Destinazione turistica Bologna metropolitana, presentate le Linee di indirizzo pluriennali

Entro l'estate il bando per affidare la promozione dell'intero territorio metropolitano. Oltre il 50% di stranieri tra i visitatori che scelgono Bologna come meta turistica

Bologna
 

Sono state approvate dalla Conferenza dei Sindaci e dal Consiglio metropolitano le linee di indirizzo pluriennali della Destinazione turistica Bologna metropolitana a partire dalle quali, entro l'estate, uscirà un bando per individuare il soggetto che si occuperà della promozione dell'intero territorio metropolitano e non più della sola città di Bologna (come avviene ora). Un progetto che promuoverà Bologna metropolitana come destinazione autentica, esperienziale, sicura, sostenibile sotto il profilo ambientale, responsabile e accessibile, tecnologica. Una Bologna che non sarà più solo torri e centro storico ma che proponga anche i laghi e i parchi dell'Appennino, le esperienze culturali della pianura, la motor valley da Imola a Modena e tutte le eccellenze che circondano il capoluogo.

Il documento, partendo dall'analisi attuale (che ha visto dal 2007 ad oggi un importante aumento dei flussi) traccia una visione per il futuro del turismo bolognese a partire dalla definizione delle priorità e dei criteri per l’individuazione di un progetto e di unico braccio operativo della Destinazione turistica metropolitana.
Per la prima volta si sono costruite le linee attraverso un confronto condiviso e partecipato da tutti i Comuni e gli stakeholder dell’intera comunità metropolitana attraverso una coprogettazione che ha portato ad individuare obiettivi e programmi di intervento per la valorizzazione di un paesaggio naturale e culturale, plurale, all’interno del quale vive e si alimenta un’identità urbana unica e irripetibile.
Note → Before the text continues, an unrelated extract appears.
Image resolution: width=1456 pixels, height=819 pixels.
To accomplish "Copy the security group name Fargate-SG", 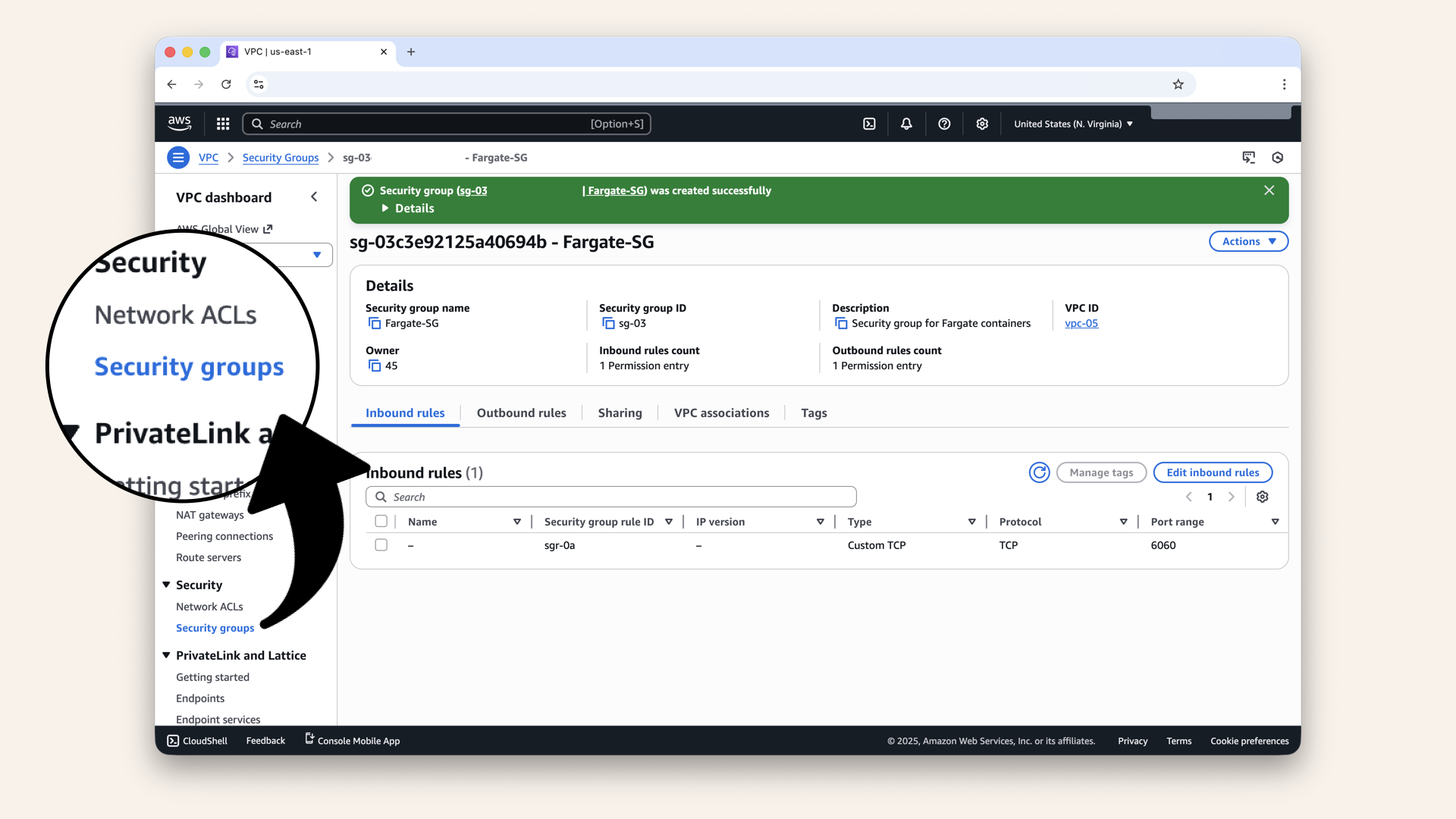I will pyautogui.click(x=375, y=323).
Bologna si è ormai affermata come meta per il turismo in Italia, in particolare quello straniero. Oltre il 50% dei visitatori che arrivano sotto le due torri proviene dall’estero, con una crescita particolare dai continenti americano, europeo e asiatico. Bologna cresce costantemente a ritmi doppi rispetto a quelli nazionali, essendo diventata in regione l’area con il numero più alto di persone impiegate nei servizi e nell’indotto generato dal turismo. Qui abbiamo le principali infrastrutture e connessioni, le porte d’accesso di un’area ben più ampia dei confini della Regione Emilia-Romagna. Grazie alla Stazione Alta Velocità e all’Aeroporto Marconi, Bologna è di fatto l’hub per milioni di passeggeri da e per regioni italiane confinanti, come la Toscana, le Marche, la Lombardia, il Veneto.
In questo contesto si colloca l’approvazione della nuova legge regionale in materia di organizzazione turistica che ha dato vita alla Destinazione turistica coincidente con l’area metropolitana.

“Un fatto inedito ed importante, – hanno commentato Matteo Lepore, presidente delegato Destinazione turistica Bologna metropolitana e Assessore Economia e Turismo, Comune di Bologna e Massimo Gnudi, consigliere metropolitano con delega allo Sviluppo economico - che permette di definire una programmazione unitaria per le politiche dedicate alla comunità bolognese da un milione di abitanti. Un valore strategico per lo sviluppo economico e sociale del territorio e il suo posizionamento nazionale e internazionale”.